Ohio State University and University of Kentucky — Optimizing RNA Nanoparticle's Size and Shape for Enhancing Cancer Targeting and Treatment
A systematic characterization of RNA nanoparticle behavior, in vitro and in vivo, to optimize its cellular delivery to triple negative breast cancer (TNBC).
University of California, Davis — The Rodent Eye as a Non-Invasive Window for Understanding Cancer Nanotherapeutics
This project uses the mouse eye as a non-surgical window for highly efficient, optical investigation of all aspects of syngeneic or xenograft models, using a state-of-the-art ocular imaging facility, the "EyePod."
University of California, Los Angeles — Mesoporous Silica Nanoparticle Platform for Treatment of Pancreas Cancer
Utilizing rationally designed mesoporous silica nanoparticles (MSNP) to provide efficacious, safe and life-prolonging chemotherapy to pancreatic cancer patients.
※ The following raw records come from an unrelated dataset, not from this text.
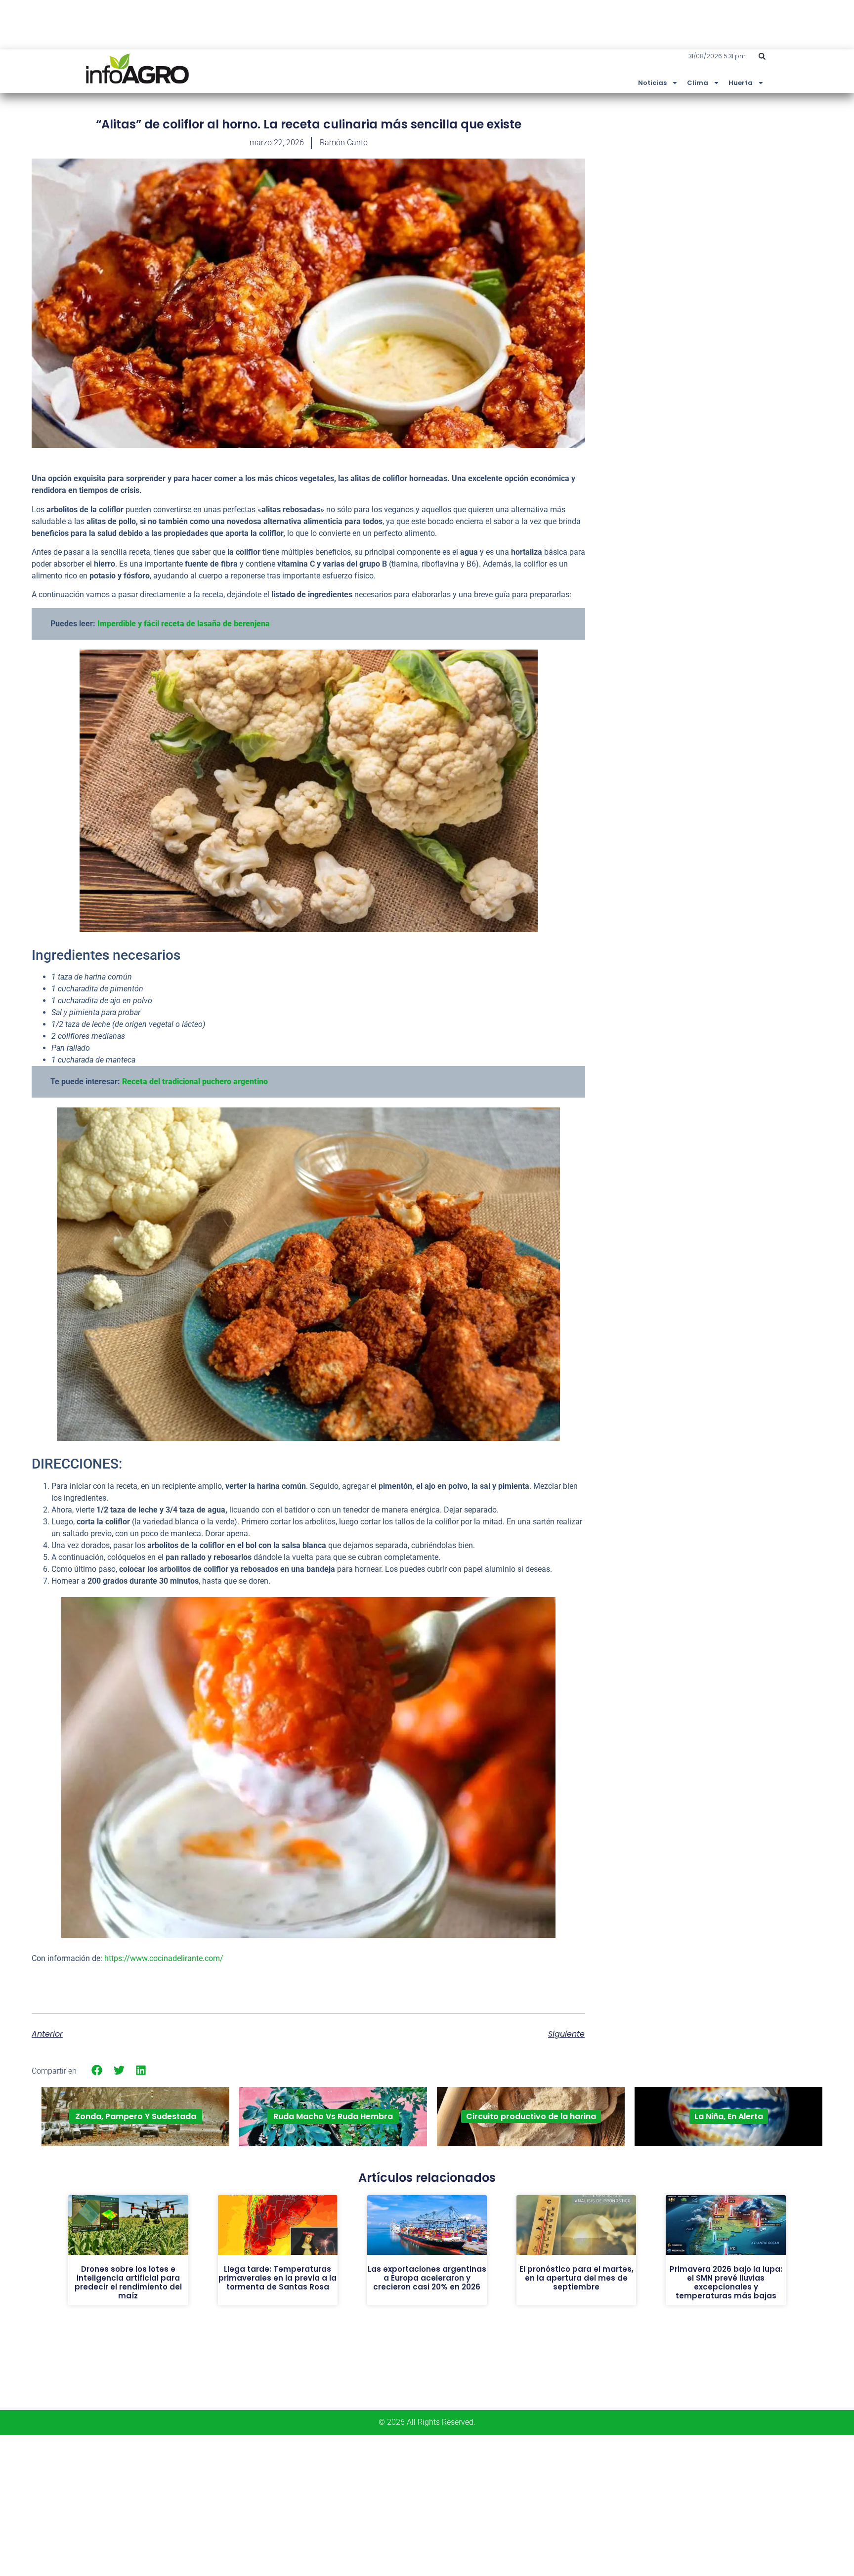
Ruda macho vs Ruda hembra (333, 2116)
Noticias (652, 82)
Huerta (740, 82)
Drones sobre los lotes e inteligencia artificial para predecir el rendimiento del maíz (128, 2282)
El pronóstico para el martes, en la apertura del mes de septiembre (576, 2278)
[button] (762, 56)
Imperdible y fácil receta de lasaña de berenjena (183, 623)
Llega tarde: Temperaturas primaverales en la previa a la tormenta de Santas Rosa (277, 2278)
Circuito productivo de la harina (531, 2116)
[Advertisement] (748, 189)
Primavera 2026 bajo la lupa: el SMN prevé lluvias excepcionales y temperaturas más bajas (726, 2282)
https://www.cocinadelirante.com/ (163, 1958)
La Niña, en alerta (728, 2116)
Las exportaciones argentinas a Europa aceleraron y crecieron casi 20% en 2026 (427, 2278)
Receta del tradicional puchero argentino (195, 1081)
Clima (697, 82)
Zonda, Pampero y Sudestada (135, 2116)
University of California, Los Angeles & Cedars-Sinai Medical Center — Thermoresponsive NanoVelcro CTC Purification System for Prostate Cancer Profiling
Thermoresponsive (TR)-NanoVelcro circulating tumor cell (CTC) purification system for use in the liquid biopsy of patient response to therapeutics and cancer progression.
University of Chicago — Nanoscale Metal-organic Frameworks for Light Triggered and X-ray Induced Photodynamic Therapy of Head and Neck Cancers
Addressing an unmet need in developing highly efficient and safe nanoparticles that can have much broader clinical applications for cancer by Near-IR triggered PDT and X-ray induced PDT (X-PDT) as well radioimmunotherapy.
University of North Carolina, Chapel Hill —Targeted Core Shell Nanogels for Triple Negative Breast Cancer
Improves systemic therapies of cancer using soft nanomaterials that can penetrate deep into tumors and deliver potent anticancer agents to targeted cancer cells.